As for checking the group laws for \(S_n\): we have already shown that \((\mathrm{Maps}(X, X), \circ)\) is a monoid, which means that we get associativity “for free”, since we’re using the same operation as before. The identity function is bijective, so the identity law is satisfied too. Also, we know that bijective functions have inverses, so the inverses law is satisfied. The only thing left to check is closure; that is, we need to check that the composition of two bijective functions is itself bijective. This is true, although I will not prove it here. I encourage you to look for a proof elsewhere on the web if you’re itching to see one.


Now that we have seen a few more examples of groups, we go back to our original problem, except this time, we assume that we have a group, not just a monoid. That is, we let \((G, *)\) be some group, and let \(a, b \in G\). We want to know if there is a solution to the equation

\[a * x = b\]

Because it’s an equation, we can do the same thing to both sides, so we will combine both sides with \(a^{-1}\) on the left, like this:

\[a^{-1} * a * x = a^{-1} * b\]

We can now cancel:

\[x = a^{-1} * b\]

And we have solved for \(x\). So, if we are dealing with a group, then an equation of the form \(a * x = b\) always has exactly one solution.

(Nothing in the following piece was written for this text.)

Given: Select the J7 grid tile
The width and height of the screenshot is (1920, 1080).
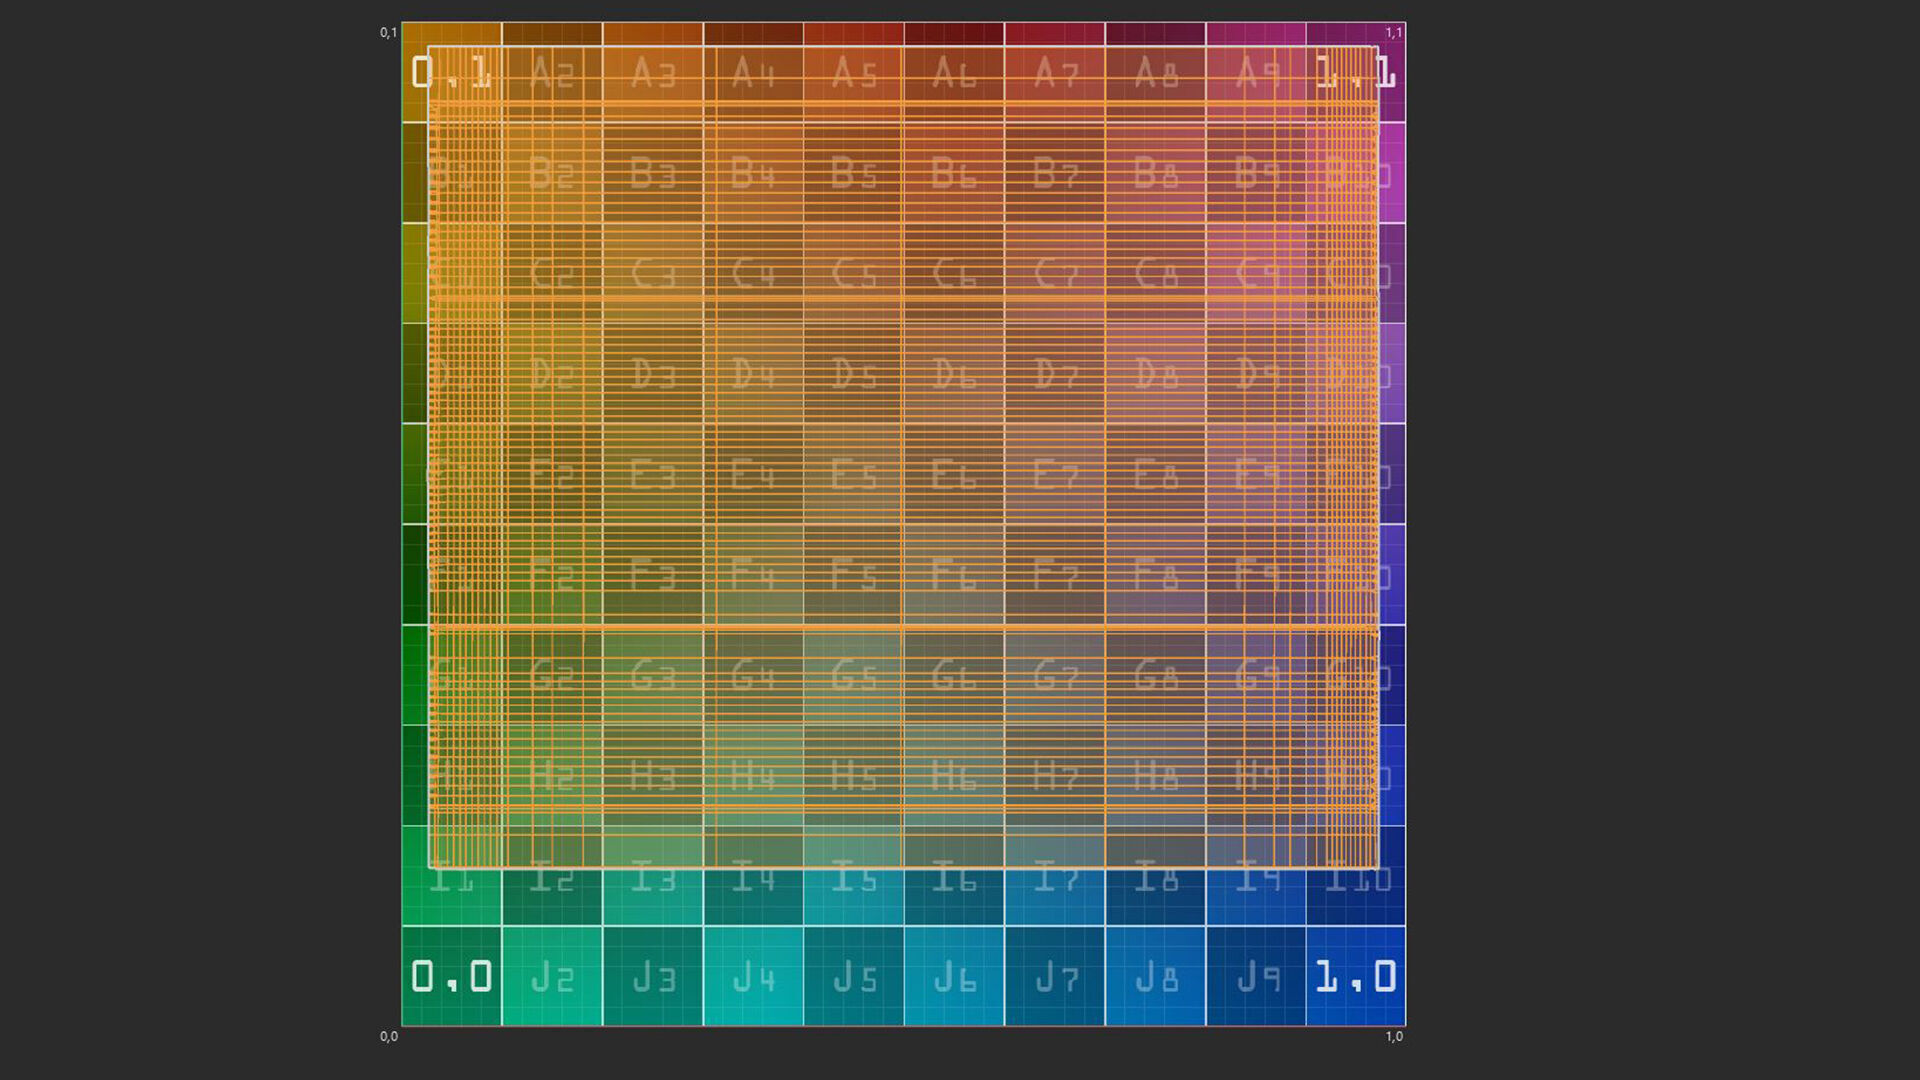Looking at the screenshot, I should 1055,976.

Cancellation — the ability to move elements to the other side of equations like this — is arguably a defining property of groups.

Abelian groups

Before moving on we just need to talk about one more specific kind of group.

We say that a group is an Abelian group, or a commutative group, if it satisfies the following additional law:

  • Commutativity. \(\forall g, h \in G.\; g*h = h*g\).

Almost all of the groups we have seen so far have been Abelian; in particular, you were probably already aware that \(x + y = y + x\) for all \(x, y \in \mathbb{R}\).

The only non-Abelian groups we have seen so far are the symmetric groups: the symmetric group of degree \(n\) is non-Abelian whenever \(n \geq 3\).

It is possible to prove, although we will not do so here, that any finite non-Abelian group must have at least \(6\) elements. In fact, the symmetric group of degree \(3\), that is \(S_3\), has exactly \(6\) elements.

A final note on groups

Groups might seem like a simple concept but they give rise to an astonishing amount of rather lovely mathematics. I don’t want to dwell on them too much here, because we want to get on to rings and fields and things, but I recommend studying them in more depth if you get the chance.

In my experience, it’s fairly uncommon to want a Group type class in PureScript code, but if you do ever happen to want one, it’s in the purescript-group library.